What might be happening when a patient begs his therapist to, “Just tell me what to do”? Well, it is possible that this is an expression of frustration or exasperation. The attuned psychotherapist will cue in to this feeling and should encourage the patient to further explore this emotional state. Can they express how they are feeling? When have they felt this way in the past? Are they frustrated with the therapist? What are their expectations of the therapist? Who else might trigger these feelings in the patient? This is the real work of psychotherapy, and these sorts of exploratory questions will help a patient to gain new insights into their previously automatic emotional responses. Simply indulging the patient’s frustration and giving them direct advice robs the patient of the opportunity to explore these more salient underlying issues.

Whatever the current dilemma that the patient may be wrestling with, for example should they take a new job or end a current romantic relationship, is certainly important, but it is also usually superficial. In the long run, the underlying personality characteristics of the patient will not be impacted by the decisions they make about their day-to-day life circumstances, and good psychodynamic psychotherapy usually concerns itself with the long run. Patients have friends, family members, co-workers, and romantic partners that they can bounce ideas off of and solicit advice from. The psychotherapeutic relationship is most effective when it is unique, and a therapist who reduces the distinctiveness of this relationship by relating to their patient as they would a friend is doing a grave disservice to their patient.
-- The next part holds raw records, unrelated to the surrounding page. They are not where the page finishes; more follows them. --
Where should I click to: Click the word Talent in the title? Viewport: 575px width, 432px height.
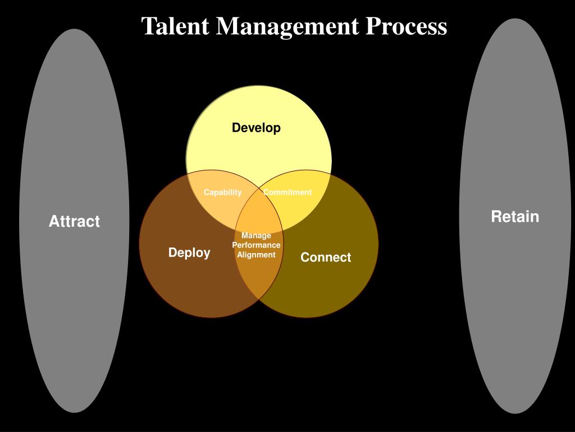click(176, 26)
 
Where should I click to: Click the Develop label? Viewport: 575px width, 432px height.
click(257, 128)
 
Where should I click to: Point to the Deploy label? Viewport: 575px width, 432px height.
click(189, 253)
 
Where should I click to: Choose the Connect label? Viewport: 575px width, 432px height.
click(326, 258)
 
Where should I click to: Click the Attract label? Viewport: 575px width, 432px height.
click(74, 222)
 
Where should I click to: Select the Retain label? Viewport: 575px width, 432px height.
click(515, 217)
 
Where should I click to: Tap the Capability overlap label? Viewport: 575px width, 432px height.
click(222, 192)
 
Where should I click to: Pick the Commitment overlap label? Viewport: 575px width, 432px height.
click(288, 192)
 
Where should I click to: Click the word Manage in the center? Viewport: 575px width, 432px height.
click(256, 236)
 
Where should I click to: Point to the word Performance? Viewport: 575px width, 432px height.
click(256, 245)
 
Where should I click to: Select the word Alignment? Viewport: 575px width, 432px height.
click(256, 255)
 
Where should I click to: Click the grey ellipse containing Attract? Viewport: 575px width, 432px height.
click(74, 309)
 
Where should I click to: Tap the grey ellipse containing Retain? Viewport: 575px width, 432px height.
click(515, 309)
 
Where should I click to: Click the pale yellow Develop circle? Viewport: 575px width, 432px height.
click(258, 152)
Furthermore, while a therapist might have opinions about what a patient should do, these are more likely to be reflections of what the therapist would do in a similar situation, and it is unfair for a therapist to impose his values and beliefs onto the patient. Therapists are not models for how to live a virtuous life, and those who believe they possess “The Answer” need to re-examine their motivations for engaging in this type of work. They also need to get back in their own course of therapy and explore their hang-ups with issues of power and control. At the same time, a patient who is so willing to give up his sense of agency also likely has issues with power and control. It is likely that he feels weak, ineffectual, or helpless to alter the unsatisfactory conditions in which he finds himself. A therapist who attempts to rescue this patient by solving his problems for him only serves to reinforce these feelings of helplessness.
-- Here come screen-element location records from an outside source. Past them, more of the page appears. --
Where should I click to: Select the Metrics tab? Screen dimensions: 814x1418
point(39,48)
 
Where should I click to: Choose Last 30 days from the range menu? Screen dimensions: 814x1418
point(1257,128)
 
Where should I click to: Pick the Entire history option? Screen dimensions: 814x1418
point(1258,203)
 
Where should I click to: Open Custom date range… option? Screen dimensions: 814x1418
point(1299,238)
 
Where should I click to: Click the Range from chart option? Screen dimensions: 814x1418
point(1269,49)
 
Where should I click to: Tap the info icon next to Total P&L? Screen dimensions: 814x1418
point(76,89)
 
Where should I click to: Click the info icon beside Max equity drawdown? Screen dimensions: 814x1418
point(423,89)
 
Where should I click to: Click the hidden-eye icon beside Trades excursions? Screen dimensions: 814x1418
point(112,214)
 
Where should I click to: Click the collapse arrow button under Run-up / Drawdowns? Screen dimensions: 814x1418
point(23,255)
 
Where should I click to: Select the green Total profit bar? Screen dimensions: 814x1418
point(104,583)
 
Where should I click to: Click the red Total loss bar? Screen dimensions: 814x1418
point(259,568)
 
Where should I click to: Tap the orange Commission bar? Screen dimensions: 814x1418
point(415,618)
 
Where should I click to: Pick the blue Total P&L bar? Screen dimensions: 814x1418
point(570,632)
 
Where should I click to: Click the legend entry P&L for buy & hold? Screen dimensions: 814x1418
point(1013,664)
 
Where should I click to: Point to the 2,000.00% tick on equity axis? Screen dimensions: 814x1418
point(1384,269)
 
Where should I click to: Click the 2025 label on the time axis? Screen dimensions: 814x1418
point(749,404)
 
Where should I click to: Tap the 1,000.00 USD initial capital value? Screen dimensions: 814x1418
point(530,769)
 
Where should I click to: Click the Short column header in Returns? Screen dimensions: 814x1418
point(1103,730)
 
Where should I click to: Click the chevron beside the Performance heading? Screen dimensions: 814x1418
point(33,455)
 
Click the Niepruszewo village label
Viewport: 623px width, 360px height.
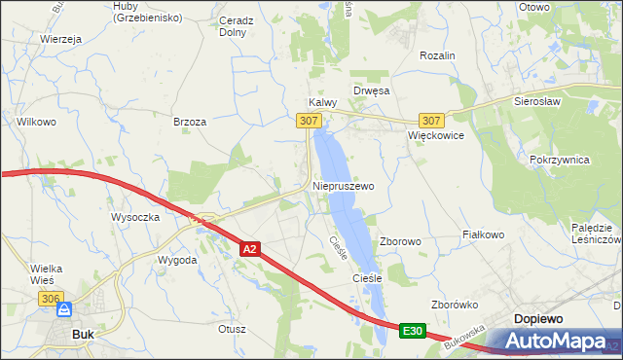[344, 185]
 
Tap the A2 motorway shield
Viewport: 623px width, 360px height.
[250, 250]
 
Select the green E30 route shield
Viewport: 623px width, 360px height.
[412, 332]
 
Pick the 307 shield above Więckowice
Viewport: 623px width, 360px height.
[433, 121]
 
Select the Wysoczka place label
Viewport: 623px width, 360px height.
[135, 217]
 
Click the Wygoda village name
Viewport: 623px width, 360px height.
[178, 261]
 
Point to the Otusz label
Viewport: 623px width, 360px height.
[233, 329]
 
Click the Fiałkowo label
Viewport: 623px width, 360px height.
[483, 234]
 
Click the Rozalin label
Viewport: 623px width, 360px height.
[437, 56]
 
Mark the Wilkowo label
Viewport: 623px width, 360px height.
[35, 122]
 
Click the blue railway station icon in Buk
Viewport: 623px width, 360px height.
[65, 310]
Another reason that a therapist should not tell a patient what to do is because of the issue of accountability. There are a number of therapeutic conditions that are intended to reinforce the idea that the patient is accountable for his own treatment. Some of these include the patient’s responsibility to pay the fee, his responsibility to be on time, and his responsibility to pay for missed sessions that he does not cancel in advance. A therapist who tells a patient what to do makes himself accountable for the outcome of these decisions. What if the situation doesn’t work out? Then it is the therapist’s fault. Worse yet, what if they situation does work out in the patient’s favor? Then the therapist gets the credit for being wise. Either way, the patient loses out on an opportunity to learn and to grow.

Of course, there are certain situations where a therapist in fact has a responsibility to be directive with a patient, and these include situations where risk of harm is involved. If a patient says, “I’m feeling like hurting myself, and I don’t feel safe being alone, what should I do,” the appropriate response is usually, “Call 911 or go to your nearest emergency room.” I want to emphasize that what I’m discussing here relates more to the daily dilemmas that we all face.
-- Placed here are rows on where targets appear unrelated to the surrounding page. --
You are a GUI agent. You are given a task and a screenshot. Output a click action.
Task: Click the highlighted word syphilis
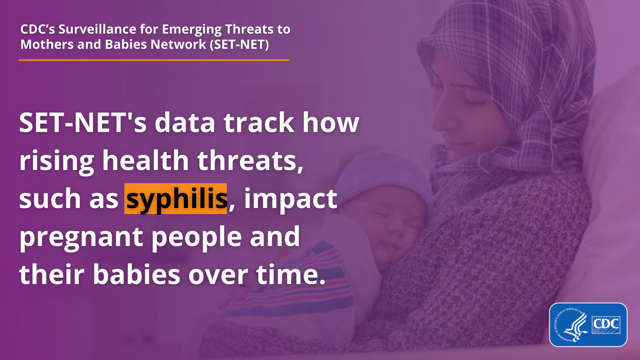click(x=176, y=199)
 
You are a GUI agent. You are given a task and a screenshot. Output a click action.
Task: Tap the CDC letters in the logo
click(x=606, y=324)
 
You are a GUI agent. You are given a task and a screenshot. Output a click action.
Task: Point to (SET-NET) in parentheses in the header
click(x=239, y=44)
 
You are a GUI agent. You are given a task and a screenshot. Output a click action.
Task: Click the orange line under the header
click(x=154, y=60)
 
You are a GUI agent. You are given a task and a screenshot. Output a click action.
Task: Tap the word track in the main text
click(x=259, y=122)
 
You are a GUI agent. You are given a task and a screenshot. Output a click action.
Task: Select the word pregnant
click(x=81, y=238)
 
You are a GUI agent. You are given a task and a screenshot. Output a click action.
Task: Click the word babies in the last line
click(x=136, y=274)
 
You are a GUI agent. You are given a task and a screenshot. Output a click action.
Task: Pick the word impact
click(x=290, y=200)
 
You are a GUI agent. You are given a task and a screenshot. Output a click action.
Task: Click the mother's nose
click(x=440, y=120)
To conclude, it is my belief that a therapist should always assume that the patient knows more about himself than the therapist does. Think for a moment how utterly disrespectful and infantilizing it would be for someone who is essentially a complete stranger to claim that they know what is best for you. Now, over the course of time it is likely that the therapist will become aware of recurring interpersonal dynamics and patterns of behavior observed in the patient that remain unconscious to the patient, but that is a different situation. There are people, such as life coaches and executive coaches, who specialize in taking a more active and direct role in shaping an individual’s daily life circumstances, and that type of intervention might be appropriate for some people. However, life coaching is not the same as psychotherapy, and they should not be considered interchangeable.

Psychotherapy provides the opportunity for an individual to develop new insights into their previously automatic emotional and interpersonal responses, and it provides the opportunity for an individual to develop real and lasting change. Psychotherapy also provides the opportunity for an individual to discover his or her own Truth, and I firmly believe that is something that can only come from within.